The internist is Jon Kaiser, MD, and like Ornish he does not reject mainstream treatments. Rather, he offers a new program that radically shifts the emphasis away from drugs toward natural therapies that raise the patients' own healing capacities to heretofore unimagined levels. Dr. Kaiser's work represents not only a potential leap forward in the fight against AIDS, if offers a new approach to immune empowerment for anyone -- sick or well -- whose immune system may be vulnerable.
Dr. Kaiser's brand of AIDS medicine can only be called complementary, since he uses natural therapies -- including nutrition, supplements, herbs, natural hormones, and mind-body techniques -- in conjunction with mainstream diagnosis and treatment.
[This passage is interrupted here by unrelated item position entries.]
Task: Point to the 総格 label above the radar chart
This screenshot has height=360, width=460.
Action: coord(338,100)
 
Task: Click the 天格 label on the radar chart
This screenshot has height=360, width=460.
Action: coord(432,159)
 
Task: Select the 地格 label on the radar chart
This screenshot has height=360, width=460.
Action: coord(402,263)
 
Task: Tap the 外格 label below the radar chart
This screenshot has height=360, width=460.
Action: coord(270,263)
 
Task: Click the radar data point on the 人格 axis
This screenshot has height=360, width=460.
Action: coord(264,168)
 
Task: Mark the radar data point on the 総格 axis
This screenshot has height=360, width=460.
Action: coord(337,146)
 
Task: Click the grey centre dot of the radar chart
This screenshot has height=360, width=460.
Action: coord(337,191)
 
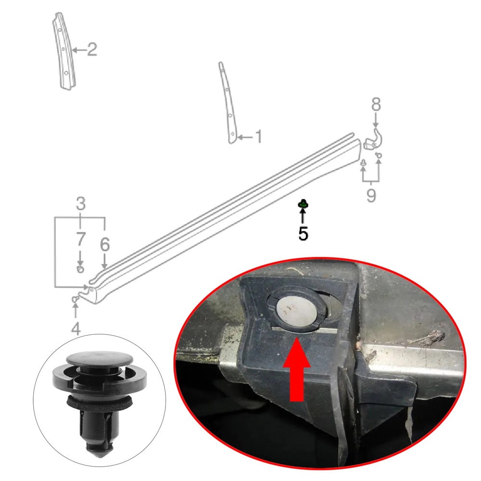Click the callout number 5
(x=303, y=234)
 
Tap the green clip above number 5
(x=304, y=203)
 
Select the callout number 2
(x=92, y=50)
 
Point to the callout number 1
(x=258, y=137)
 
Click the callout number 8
(x=376, y=104)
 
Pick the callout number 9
(x=371, y=195)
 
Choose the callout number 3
(x=80, y=203)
But his work embodies the famous passage in the Hippocratic Oath, "first do no harm," as natural therapies take precedence over potentially toxic drugs in his therapeutic schema.
What appears to set Kaiser apart from most alternative AIDS healers is that his approach is both more systematic and nuanced. He embraces natural medicines as primary therapies, but he does use antiviral drugs, when needed, in an exquisitely judicious fashion. The payoff has also set Kaiser apart from his colleagues in AIDS medicine: data compiled from his case files reveal an astonishing degree of clinical success.
As of March, 1994, Dr. Kaiser had for seven years tracked the progress of 300 of his HIV and AIDS patients. Only 20 of them had died. And Kaiser believes that improvements in both natural and mainstream AIDS therapies are yielding even better results today. "At this point, paitents in my practice whose disease is progressing are the rare exceptions," says Kaiser. "It is clear now that many of my patients are reversing damage caused by HIV and actually rebuilding their immune systems."
Dr. Kaiser's work is gaining ground, not only because he has a following among patients in San Francisco or those who've have read his book, Immune Power (St. Martin's Press, 1993). It is also drawing attention from leading lights in complementary medicine, including Dean Ornish himself, who has personally encouraged Kaiser in the development of his clinical programs and research endeavors. "Jon Kaiser is doing important work in examining the roles of diet, nutrition, and psychosocial support in the treatment of HIV-positive patients," says Ornish.